Former Egypt spy chief: Mubarak knew of 'every bullet fired'

Partners in crime; now spilling the beans on each other

Egyptian ex-president Hosni Mubarak, charged with murder, "had complete knowledge of every bullet fired" at protesters, according to damning testimony by his former spy chief published in a state newspaper on Thursday.
The Al-Akhbar daily reported that prosecutors partly relied on testimony provided by Omar Suleiman, the former head of intelligence and briefly vice president, to charge Mubarak with premeditated murder.
"Mubarak had complete knowledge of every bullet fired at protesters, and the number of those killed or wounded," Suleiman is reported to have told prosecutors.
Suleiman said he relayed to the president hourly updates on the police's deadly response to the mass protests that began on January 25 to overthrow Mubarak, who ruled the country for three decades.
"The reports included all instances of firing live ammunition and rubber bullets at protesters in an attempt to abort the revolution," Al-Akbar reported.
Mubarak may be found guilty even if he did not order the killings of demonstrators but simply allowed the shootings to continue, a senior judge said before Mubarak was charged this week.
An official inquiry found that at least 846 people were killed during the revolt that ousted Mubarak on February 11, many of them from gunshot wounds. The justice minister has said Mubarak may be put to death if convicted.
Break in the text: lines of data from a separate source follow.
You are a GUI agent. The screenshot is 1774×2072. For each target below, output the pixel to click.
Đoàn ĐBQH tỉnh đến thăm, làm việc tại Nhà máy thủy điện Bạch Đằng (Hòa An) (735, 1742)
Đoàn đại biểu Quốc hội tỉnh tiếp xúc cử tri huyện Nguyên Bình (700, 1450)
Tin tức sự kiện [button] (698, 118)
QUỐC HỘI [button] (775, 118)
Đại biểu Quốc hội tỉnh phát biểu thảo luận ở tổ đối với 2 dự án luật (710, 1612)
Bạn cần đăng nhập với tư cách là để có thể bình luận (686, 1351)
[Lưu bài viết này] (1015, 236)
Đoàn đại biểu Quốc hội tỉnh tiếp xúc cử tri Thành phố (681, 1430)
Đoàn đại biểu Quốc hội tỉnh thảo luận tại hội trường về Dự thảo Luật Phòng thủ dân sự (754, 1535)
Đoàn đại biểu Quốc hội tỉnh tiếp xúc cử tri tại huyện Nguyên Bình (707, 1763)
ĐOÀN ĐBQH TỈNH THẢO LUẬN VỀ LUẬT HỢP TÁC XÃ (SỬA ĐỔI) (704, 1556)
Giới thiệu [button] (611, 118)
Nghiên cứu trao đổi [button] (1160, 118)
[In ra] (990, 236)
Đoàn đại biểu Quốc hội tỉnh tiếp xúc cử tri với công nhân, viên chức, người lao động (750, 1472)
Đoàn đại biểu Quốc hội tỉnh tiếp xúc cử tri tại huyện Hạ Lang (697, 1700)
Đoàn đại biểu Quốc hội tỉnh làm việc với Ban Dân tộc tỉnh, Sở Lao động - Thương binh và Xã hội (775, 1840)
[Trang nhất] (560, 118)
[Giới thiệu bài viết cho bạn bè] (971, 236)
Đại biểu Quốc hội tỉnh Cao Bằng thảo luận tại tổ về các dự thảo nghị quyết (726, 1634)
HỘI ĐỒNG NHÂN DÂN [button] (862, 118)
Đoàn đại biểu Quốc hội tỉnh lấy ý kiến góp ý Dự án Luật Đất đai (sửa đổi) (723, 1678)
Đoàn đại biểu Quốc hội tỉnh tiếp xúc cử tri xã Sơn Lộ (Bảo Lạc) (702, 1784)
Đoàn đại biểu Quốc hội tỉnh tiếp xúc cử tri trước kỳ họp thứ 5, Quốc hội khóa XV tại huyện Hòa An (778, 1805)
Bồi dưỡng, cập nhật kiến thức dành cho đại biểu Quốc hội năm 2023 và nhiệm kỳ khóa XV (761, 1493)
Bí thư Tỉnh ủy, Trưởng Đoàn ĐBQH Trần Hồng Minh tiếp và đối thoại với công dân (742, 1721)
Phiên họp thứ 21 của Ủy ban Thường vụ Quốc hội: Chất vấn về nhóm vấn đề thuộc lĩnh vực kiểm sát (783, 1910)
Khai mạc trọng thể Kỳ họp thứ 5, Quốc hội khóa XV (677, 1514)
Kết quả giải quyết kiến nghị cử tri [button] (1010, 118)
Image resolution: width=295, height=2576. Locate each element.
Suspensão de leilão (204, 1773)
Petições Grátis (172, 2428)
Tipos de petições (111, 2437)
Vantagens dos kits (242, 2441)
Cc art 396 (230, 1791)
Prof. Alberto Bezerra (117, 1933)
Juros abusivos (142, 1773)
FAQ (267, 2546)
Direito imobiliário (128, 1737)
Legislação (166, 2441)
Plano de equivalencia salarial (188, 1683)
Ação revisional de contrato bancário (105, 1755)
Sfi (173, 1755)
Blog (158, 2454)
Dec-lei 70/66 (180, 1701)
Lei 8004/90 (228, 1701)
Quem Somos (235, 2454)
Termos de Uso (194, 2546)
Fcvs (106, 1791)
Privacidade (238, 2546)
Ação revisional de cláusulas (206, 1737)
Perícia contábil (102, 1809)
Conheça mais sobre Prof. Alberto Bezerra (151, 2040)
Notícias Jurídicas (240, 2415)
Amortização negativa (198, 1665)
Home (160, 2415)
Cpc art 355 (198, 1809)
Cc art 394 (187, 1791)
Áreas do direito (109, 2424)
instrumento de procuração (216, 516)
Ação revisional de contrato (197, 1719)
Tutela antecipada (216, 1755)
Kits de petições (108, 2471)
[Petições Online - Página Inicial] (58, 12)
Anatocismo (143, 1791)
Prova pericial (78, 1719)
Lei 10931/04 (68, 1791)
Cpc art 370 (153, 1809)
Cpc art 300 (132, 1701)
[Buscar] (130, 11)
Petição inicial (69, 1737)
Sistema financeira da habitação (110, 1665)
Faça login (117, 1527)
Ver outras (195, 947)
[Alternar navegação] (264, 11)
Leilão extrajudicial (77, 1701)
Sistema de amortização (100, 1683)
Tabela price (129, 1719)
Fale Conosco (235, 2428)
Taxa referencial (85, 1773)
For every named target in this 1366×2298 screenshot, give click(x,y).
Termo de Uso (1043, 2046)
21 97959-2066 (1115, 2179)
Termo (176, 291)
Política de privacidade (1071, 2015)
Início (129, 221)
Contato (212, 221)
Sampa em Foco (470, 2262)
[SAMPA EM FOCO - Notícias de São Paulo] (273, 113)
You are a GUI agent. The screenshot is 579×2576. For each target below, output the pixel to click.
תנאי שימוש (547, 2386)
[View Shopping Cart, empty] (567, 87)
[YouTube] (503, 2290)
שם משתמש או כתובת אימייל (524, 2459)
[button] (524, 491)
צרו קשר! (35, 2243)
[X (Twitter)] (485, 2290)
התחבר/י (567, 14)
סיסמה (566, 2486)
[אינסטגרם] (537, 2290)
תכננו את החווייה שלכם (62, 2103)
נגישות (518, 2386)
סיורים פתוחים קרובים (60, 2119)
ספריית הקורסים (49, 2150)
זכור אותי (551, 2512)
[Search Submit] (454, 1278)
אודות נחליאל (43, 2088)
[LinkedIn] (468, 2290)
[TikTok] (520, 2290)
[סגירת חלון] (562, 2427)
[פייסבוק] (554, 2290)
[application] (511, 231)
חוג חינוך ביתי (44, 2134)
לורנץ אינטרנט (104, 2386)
Mubarak, 83, also faces other charges of corruption. He is in police custody in a hospital in the Red Sea resort town of Sharm el-Sheikh, after reportedly suffering a heart attack during an interrogation.
A judicial source said the ex-president was formally notified of the charges on Thursday in his hospital room. His two sons, who face the same charges, were notified in their Cairo prison.
The source added that the location and date of the trial would be decided soon.
A medical team commissioned by the public prosecutor has found that the ousted dictator's health is stable, but he is in a "bad psychological state" and suffers "from mood swings," the official MENA news agency reported.
The public prosecutor had tasked the interior ministry with transferring Mubarak to a military hospital and then to Cairo's Tora prison, where his sons are being held, when it finishes medical preparations to receive him.